# What is expected
Put each line of the material below into a JSON list of strings, one string per line, with blank lines omitted. Leave the pictures out of the list.
- - - - - - -
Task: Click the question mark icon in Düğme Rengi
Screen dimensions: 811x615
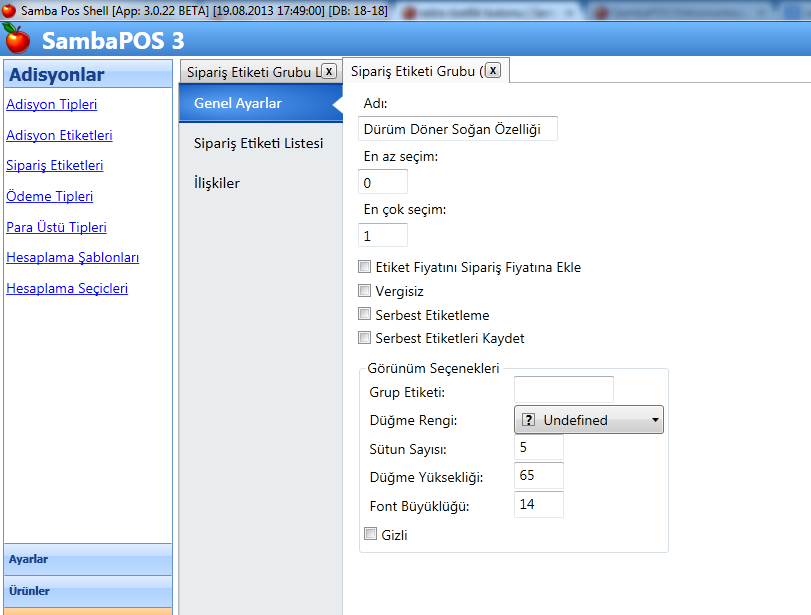Action: pos(529,420)
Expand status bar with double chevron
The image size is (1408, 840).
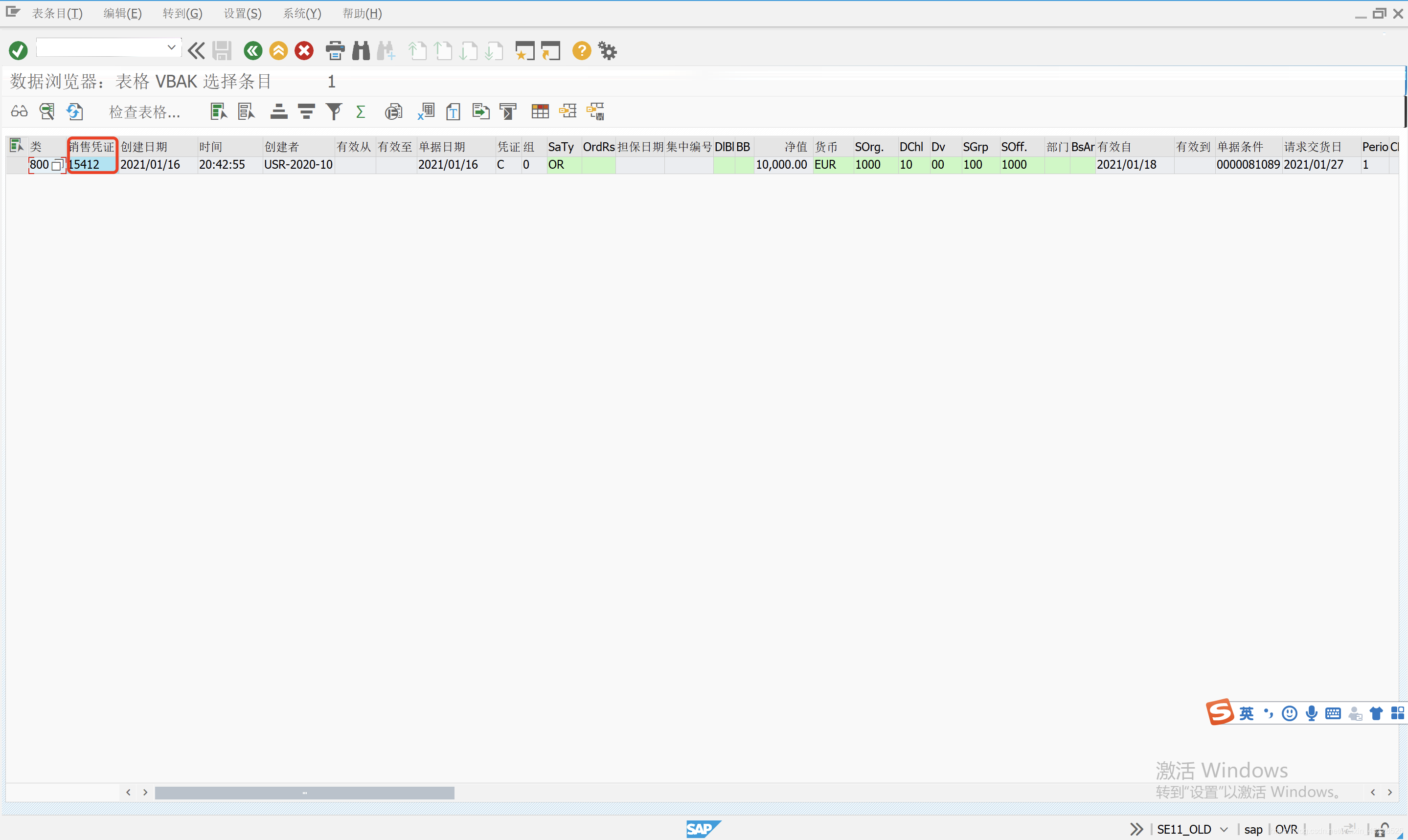1136,829
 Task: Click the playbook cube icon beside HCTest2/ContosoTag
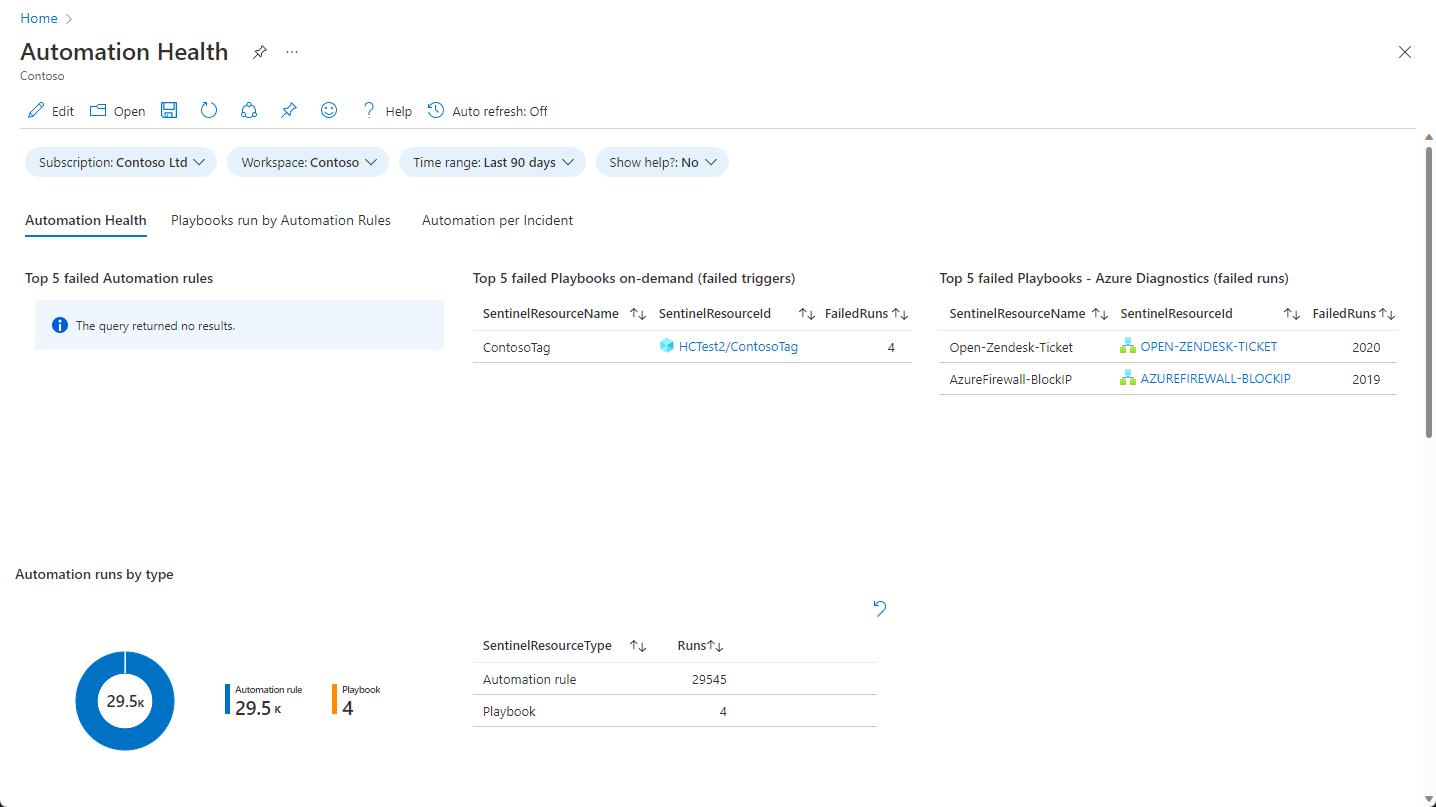point(666,345)
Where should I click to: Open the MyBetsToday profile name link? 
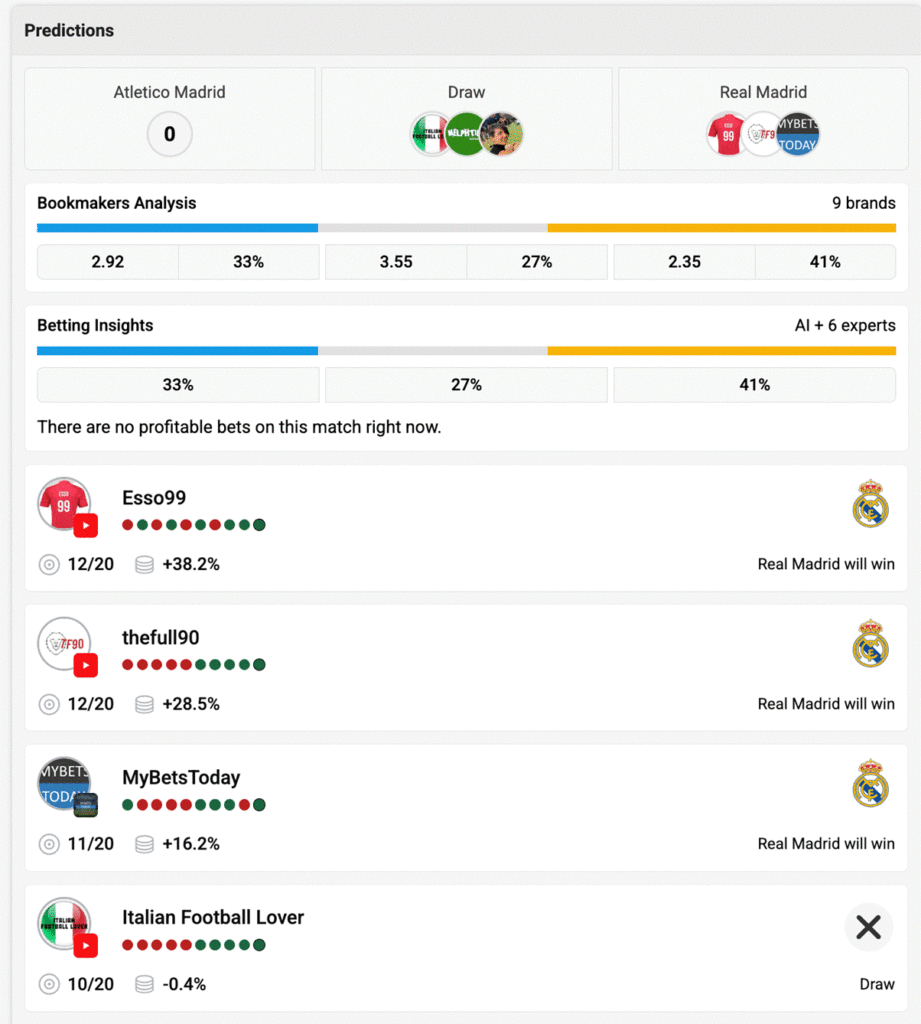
- - - - - - -
# Solved problem
[
  "Task: Click the question mark icon in Düğme Rengi",
  "Screen dimensions: 811x615",
  "Action: pos(529,420)",
  "Expand status bar with double chevron",
  "The image size is (1408, 840).",
  "1136,829",
  " Task: Click the playbook cube icon beside HCTest2/ContosoTag",
  "point(666,345)",
  "Where should I click to: Open the MyBetsToday profile name link? "
]